SAN FRANCISCO — The 9th U.S. Circuit Court of Appeals on Monday heard Oron.com's oral argument that a federal judge overreached his authority when he approved a preliminary injunction that froze all of the defunct file-locker site's U.S. assets.
Falcon and Raging Stallion's parent company, DataTech Enterprises, sued Oron for unspecified damages in August after it found at least 400 titles on the site that were involved in more than 40,000 separate acts of infringement.
A month after filing the suit, U.S. District Judge Charles Breyer ruled that he would grant a preliminary injunction to halt infringement and allow early discovery proceedings against Oron, which is based in Hong Kong.
DataTech, at the time, was able to convince Breyer to freeze Oron' s U.S. assets in its PayPal, CCBill, AlertPay accounts, as well as other U.S. financial institution accounts.
Oron later requested the court to unfreeze some of the funds to pay attorneys fees and business expenses, but Breyer wouldn't budge, setting a showdown at the 9th Circuit.
On Monday, the three-judge appeals court panel sounded inclined to uphold the preliminary injunction against Oron but suggested that Breyer may have overreached — or "overseized," as one judge put it — by freezing all of Oron's assets, rather than just some, according to The Recorder, a San Francisco-based legal publication.
Oron's counsel, Evan Fray-Witzer, said the preliminary injunction was inappropriate because the only dispute is over monetary damages under the Copyright Act, and that Breyer unfairly put the burden on Oron to prove how much of its profits did not come from DataTech content.
Fray-Witzer compared Breyer's order to shutting down General Motors Co. over the use of a copyrighted photo in an annual report.
"This is the nuclear bomb of litigation," Fray-Witzer argued. "Litigation against an alien defendant creates a higher jurisdictional barrier."
But one jurist wasn't moved by Oron's argument that it doesn't have sufficient U.S. contacts to be subject to U.S. court jurisdiction.

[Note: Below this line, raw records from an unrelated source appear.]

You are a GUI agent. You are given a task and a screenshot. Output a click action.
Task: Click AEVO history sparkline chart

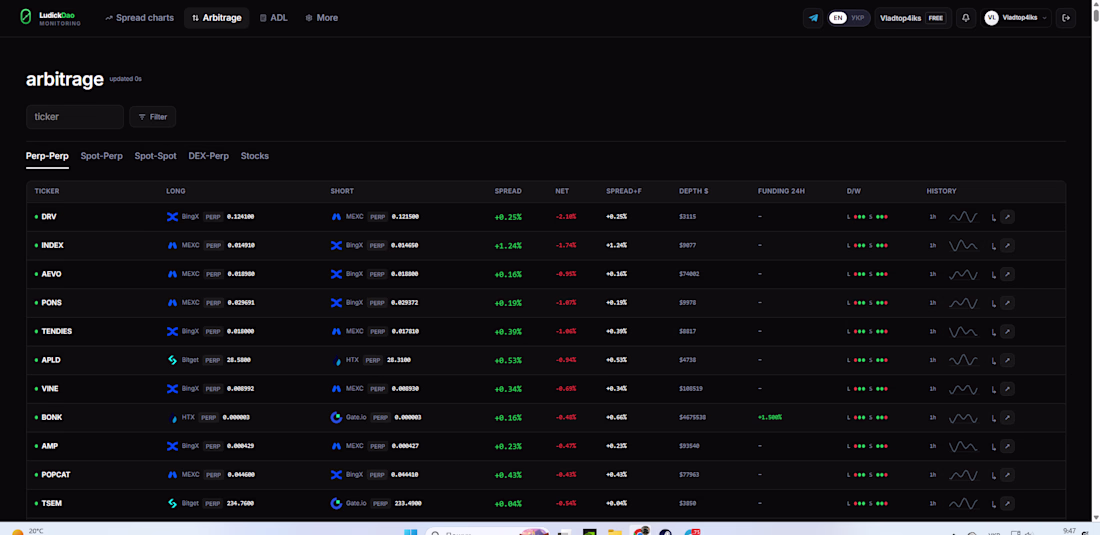click(x=963, y=274)
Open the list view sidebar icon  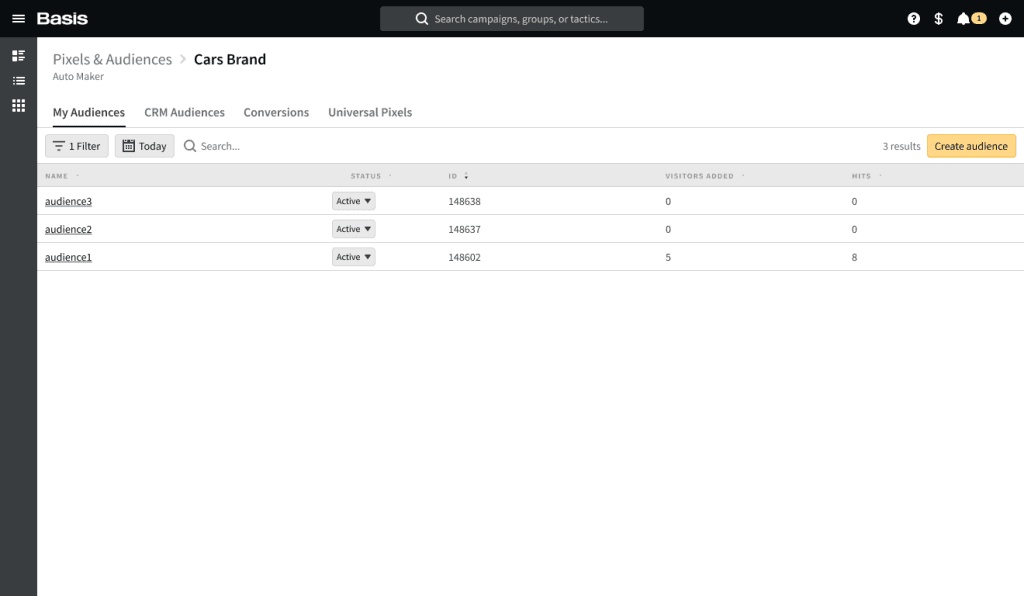[18, 80]
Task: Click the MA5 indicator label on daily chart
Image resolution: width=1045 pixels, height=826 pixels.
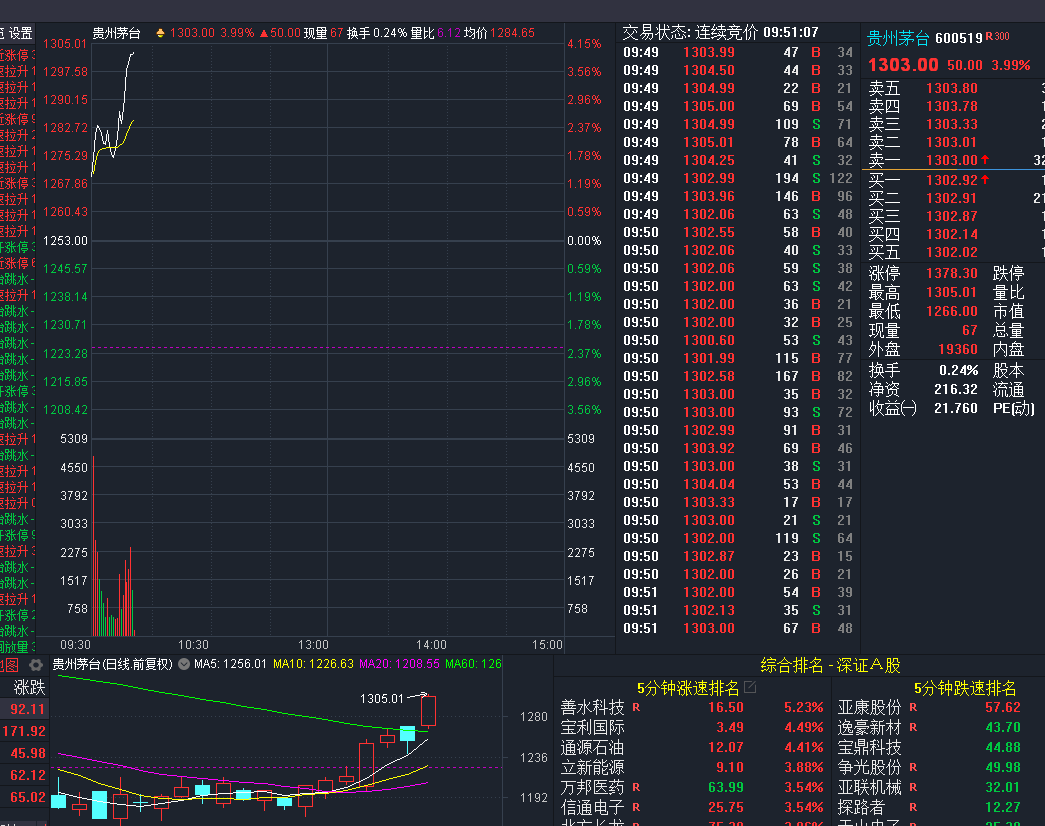Action: (x=230, y=664)
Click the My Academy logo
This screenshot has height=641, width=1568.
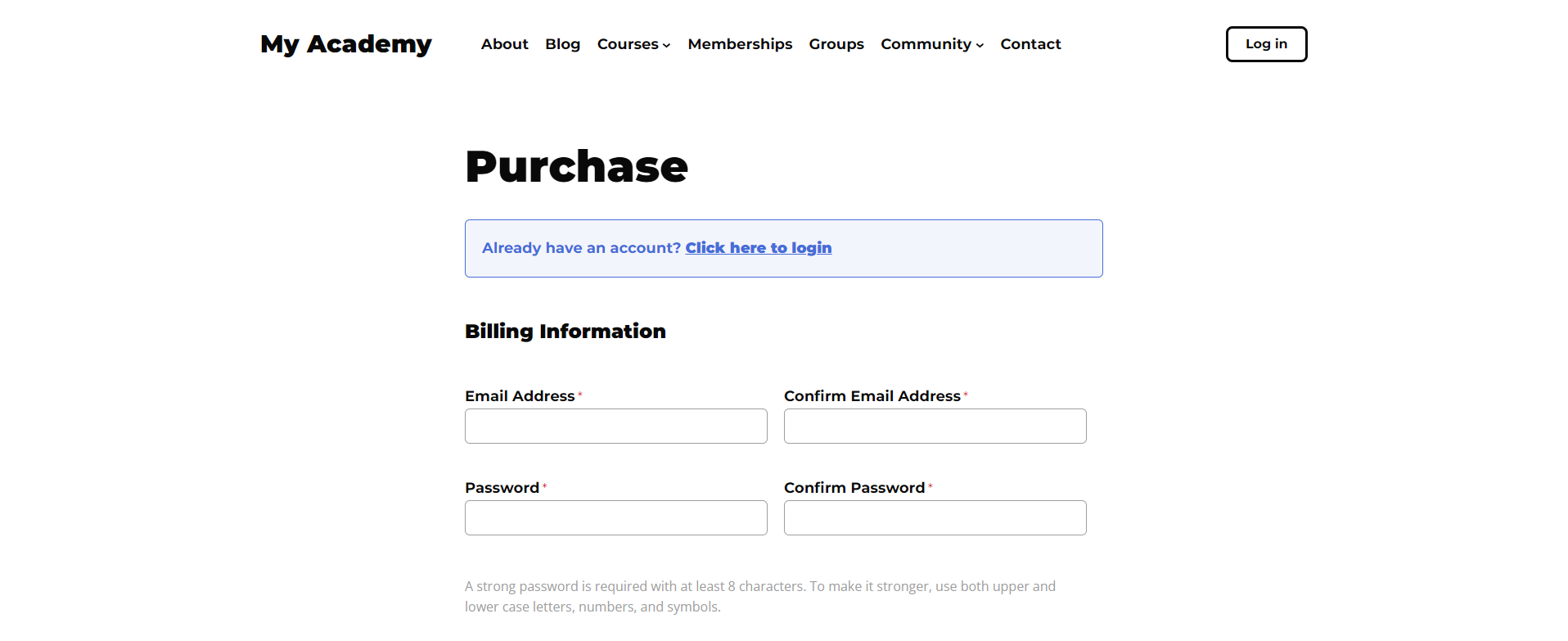pos(345,44)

Oron registered its domain name with a U.S. registrar and relied on U.S. customers for 12 percent of its revenue.
"Like it or not," 9th Circuit Judge M. Margaret McKeown said, "your case lands in a different world than some of the prior cases about extraterritoriality."

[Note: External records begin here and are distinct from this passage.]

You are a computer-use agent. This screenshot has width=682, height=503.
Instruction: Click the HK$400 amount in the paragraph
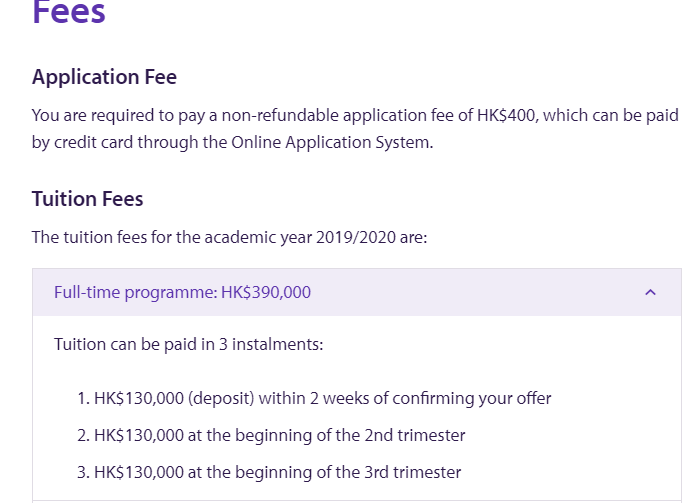(506, 115)
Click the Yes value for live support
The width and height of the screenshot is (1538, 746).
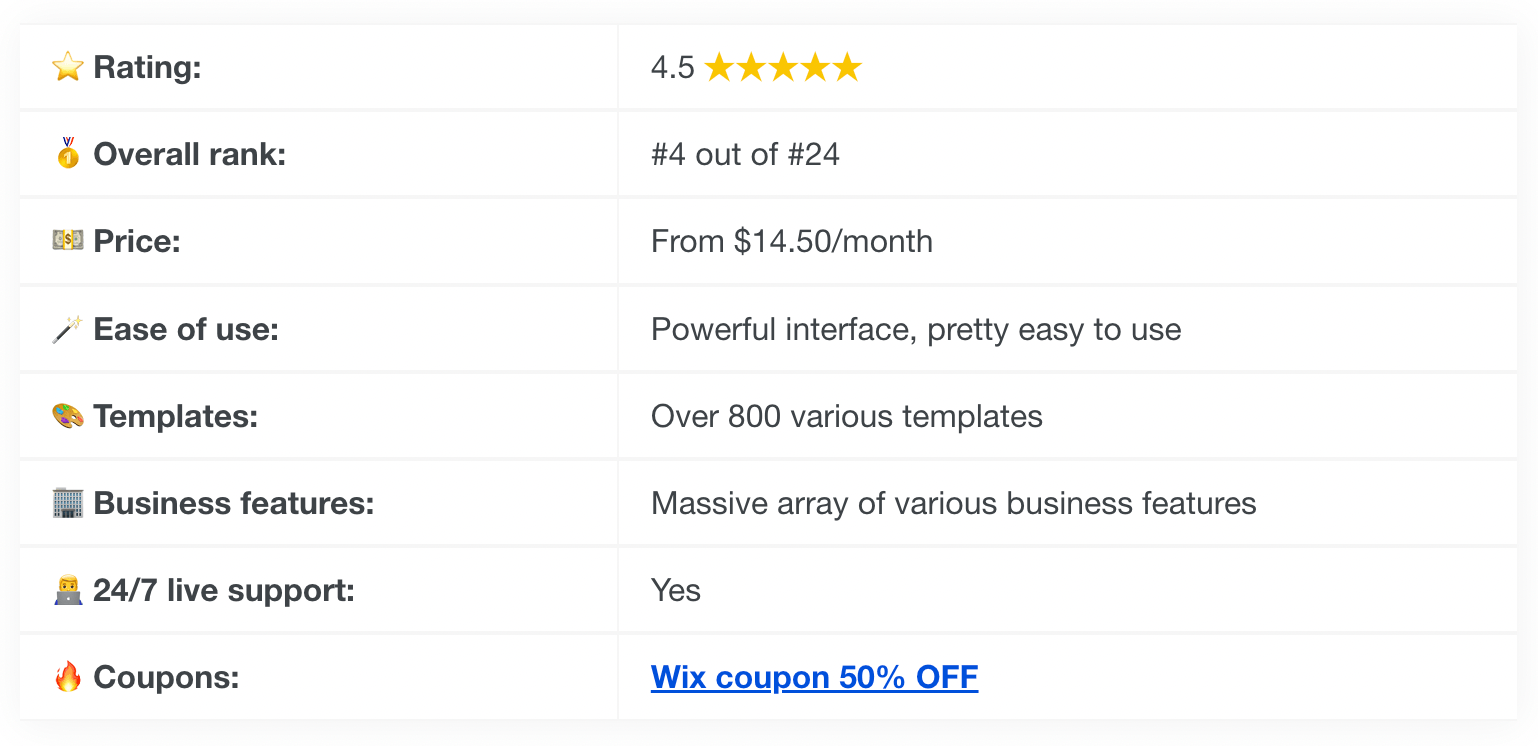[x=676, y=590]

Adult industry attorney Gill Sperlein, who represents DataTech, told XBIZ on Tuesday that the most interesting aspect of the argument is a question of legal theory that would determine whether the injunction was proper. Sperlein argued against Oron's appeal before the 9th Circuit panel yesterday.
"We think the court of appeal recognized the Judge Breyer was correct on this issue and the injunction was proper," he said. "Oron did not argue that the injunction was impermissibly broad and don't believe that question was properly before the court."